Books

What Kept You? cover

Raaza Jamshed
What Kept You?

Raaza Jamshed’s first novel opens in a city surrounded by bushfire. The sky is “yellow-filmed”, mornings “the colour of old bruises”. Yet Jamshed’s narrator, Jahan, lies in bed thinking of her history and all its dangers, imagining she is speaking to her grandmother Nani in Pakistan. Numbers unfold on screens: millions of hectares burnt, thousands of homes. Jahan’s husband, Ali, rushes into the blazing days as if to war, leaving bowls of water for birds and tending the horses on a nearby farm. By the end of the novel, fire has hurtled closer and the birds have gone. The horses will burn if Ali and Jahan leave now, and if they don’t, it may be too late.

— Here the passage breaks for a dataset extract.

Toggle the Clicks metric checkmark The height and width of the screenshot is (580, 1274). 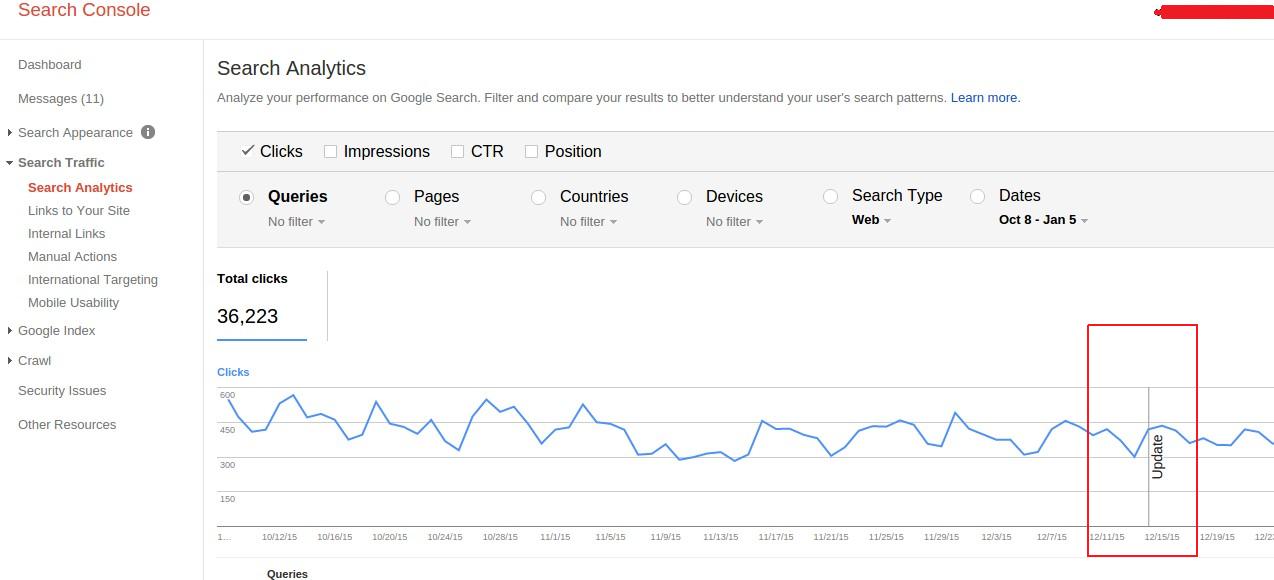pyautogui.click(x=247, y=151)
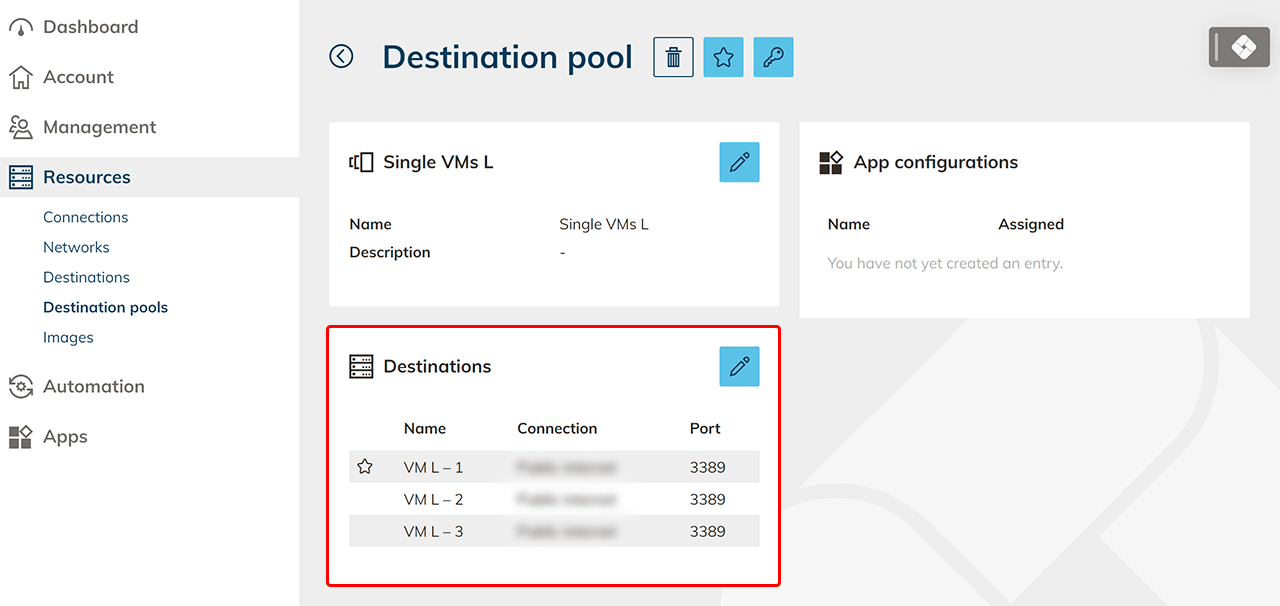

Fire and danger frame scenes of figurative conflagration. Through the novel run Jahan’s conversations with Nani, who offers “lessons of caution concealed in bite-sized stories”. Story-making is central to Jahan’s Sydney life. She teaches creative writing and attends a grief circle where the facilitator advises participants to “write to it. You write and write and write” and, in the end, “burn it”.

Jahan’s stories are burning stories. She has left Lahore for reasons disclosed gradually and partially. What Kept You? hinges on what haunts and follows and what falls away, mourned or unmourned. When she moves to Australia, her language is ruptured, and in marrying Ali, she acquires another, Arabic. Her thoughts move between English, Urdu and Arabic. Because the novel refuses linguistic renunciation and translation, readers’ understanding will depend on which of these languages they know. “You used to say ishq and mushq cannot be concealed,” Jahan says to her grandmother, and “I had already banished all the shalwar qameez, khussas, and glass bangles, things I didn’t want this city to see.”

In his poem “Do You Speak Persian?” Tehran-born American Kaveh Akbar writes: “I have been so careless with the words I already have.” Having lost most of the Farsi words he spoke as a small child, he can’t remember: “how to say home / in my first language, or lonely, or light.” To braid Farsi phrases into his poems is a way to reclaim lost language. For Jahan, code-switching preserves connection with her family and homeland and enacts her refusal to conform to an Anglocentric culture. Although she meets Ali halfway in English, their second language she describes both as a “neutral field” and a “tongue … forced down my throat”.

The same breakage and violence that characterise Jahan’s life runs through the chopped and braided language she uses. In the interstices between past and future, at the seams of the present where her life and Ali’s meet, each Urdu and Arabic word is a stitch, a means of repair.

Jahan is conscious of crafting a story. She is conscious, too, of stories’ unruliness. She knows she can narrate a series of “threads that fray and drift apart”. She is less sure how they might connect, yet hopeful the telling itself “might bind their shape into a whole, as though this time, the story might save me”. When stories have been scattered, “the pieces of this life scrambled in too many directions”, linear narrative feels impossible. This promises a shapelessness that early sections of the novel embody. As her stories loop and unspool, scenes and moods are hinted at, momentum builds and the weave of the novel becomes clearer.

In two Lahore sections, Jamshed creates magnificent tension as the young Jahan adventures among the dangers of the night her grandmother has vividly narrated. The benignly named “Kissing Frogs” turns from the image of Jahan’s friend Aisha ironing her hair to a night of smoky hidden nightclubs, men with vulpine teeth and “the rumour of a bird”. This bird is a vulture, staked and bloodied, trying again and again to escape and battering itself against a ceiling smeared brown and red, an entertainment for intoxicated partygoers. This prefigures a scene when Jahan and another young woman head out into the Lahore night. As Jamshed slowly unfolds the scene, menace builds, the pulse of Nani’s words in her head: “wolves on the streets beasts out there ghouls demons monsters”.

Spliced between these chapters is Jahan’s present. There are words for the miscarriage she suffers, but most of these evade the pain. Where Ali speaks of chromosomes and destiny, a nurse uses “sterile medical terms jumbled up with old wives’ tales”. Ali denies there was a baby, calling the foetus “a bunch of cells”. He cares for Jahan, cooking quail. She watches his hands opening the tiny bird, lifting out a “heart no smaller than a thumbprint, kidneys like pebbles scooped from a stream”.

For Akbar, “every step I’ve taken / has been from one tongue to another”. Jamshed’s bright and ambitious debut braids tongues, flames and resilient bodies as it retraces dangerous steps, looking for ways to speak of harm and resilience.